▸ WORK REQUEST:
Each line from the one containing "The height and" through the last line of the records is to be repeated exactly, with all pictures left out.

(EXTRACTED RECORDS)

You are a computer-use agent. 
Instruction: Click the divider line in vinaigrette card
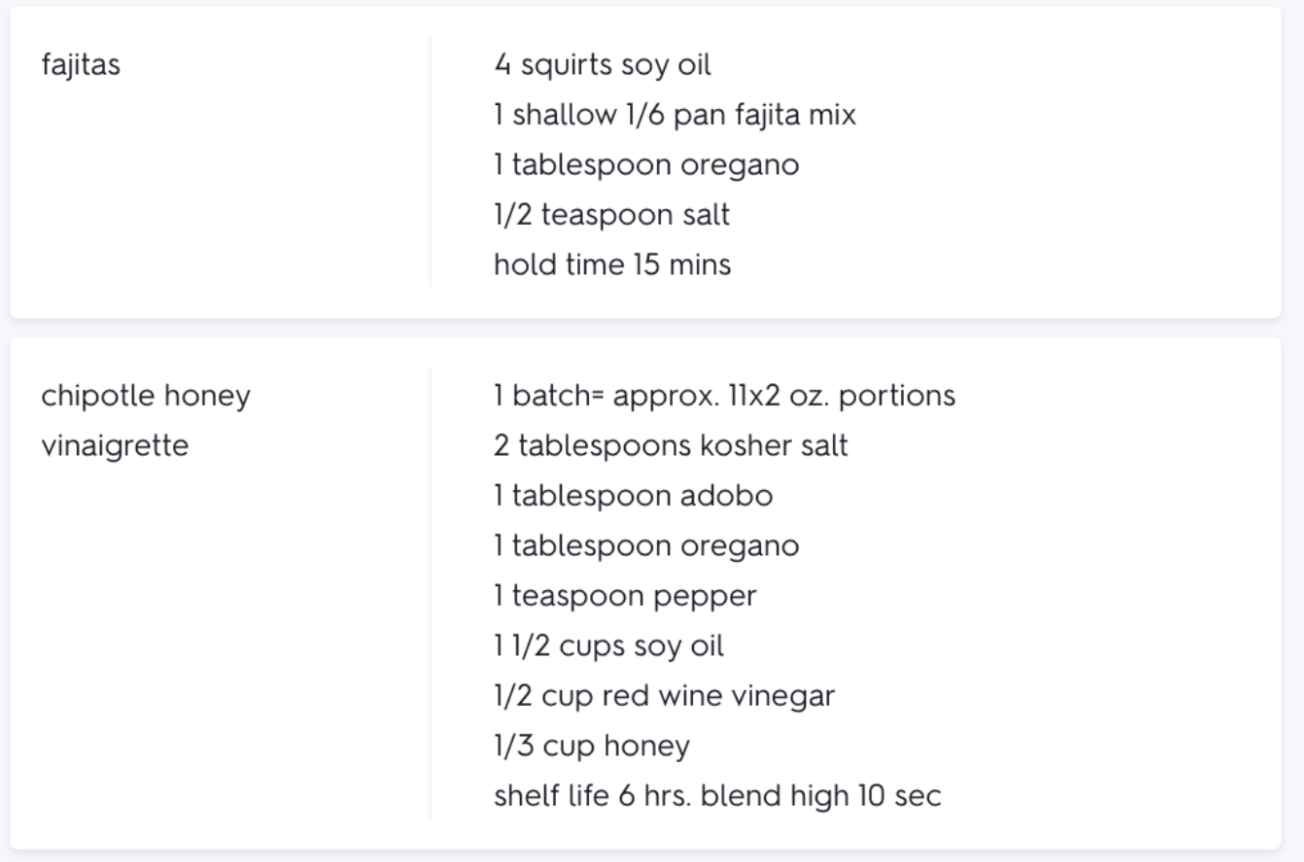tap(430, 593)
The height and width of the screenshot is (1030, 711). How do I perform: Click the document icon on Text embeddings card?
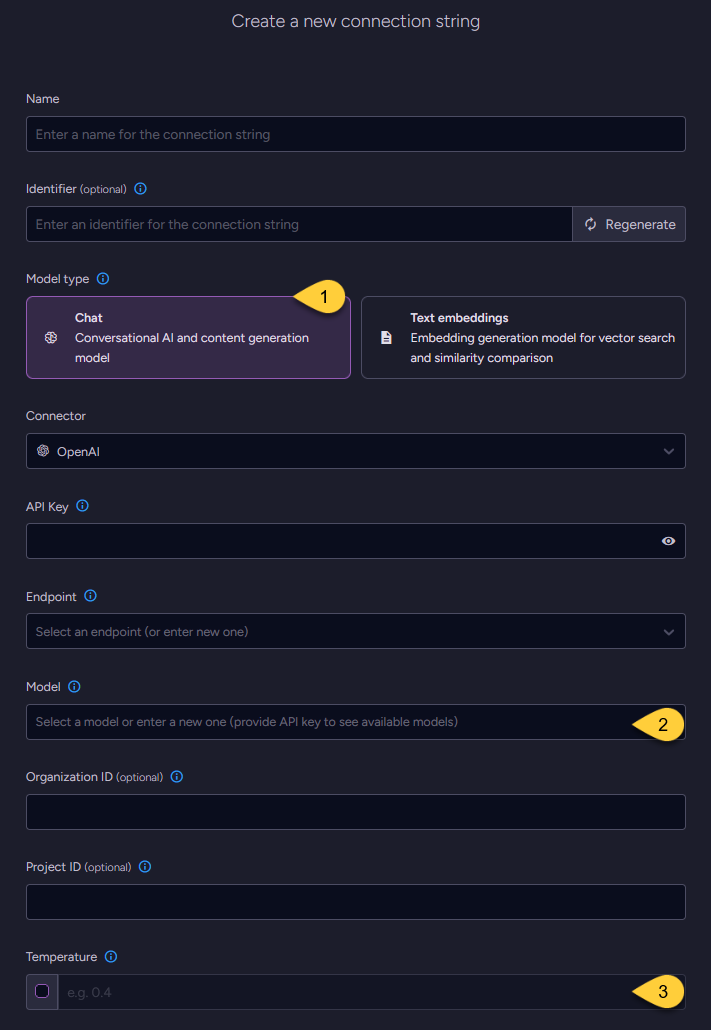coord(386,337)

(End EXTRACTED RECORDS)

▸ EXERCISE OUTPUT:
The height and width of the screenshot is (1030, 711). How do I perform: Click the document icon on Text embeddings card?
coord(386,337)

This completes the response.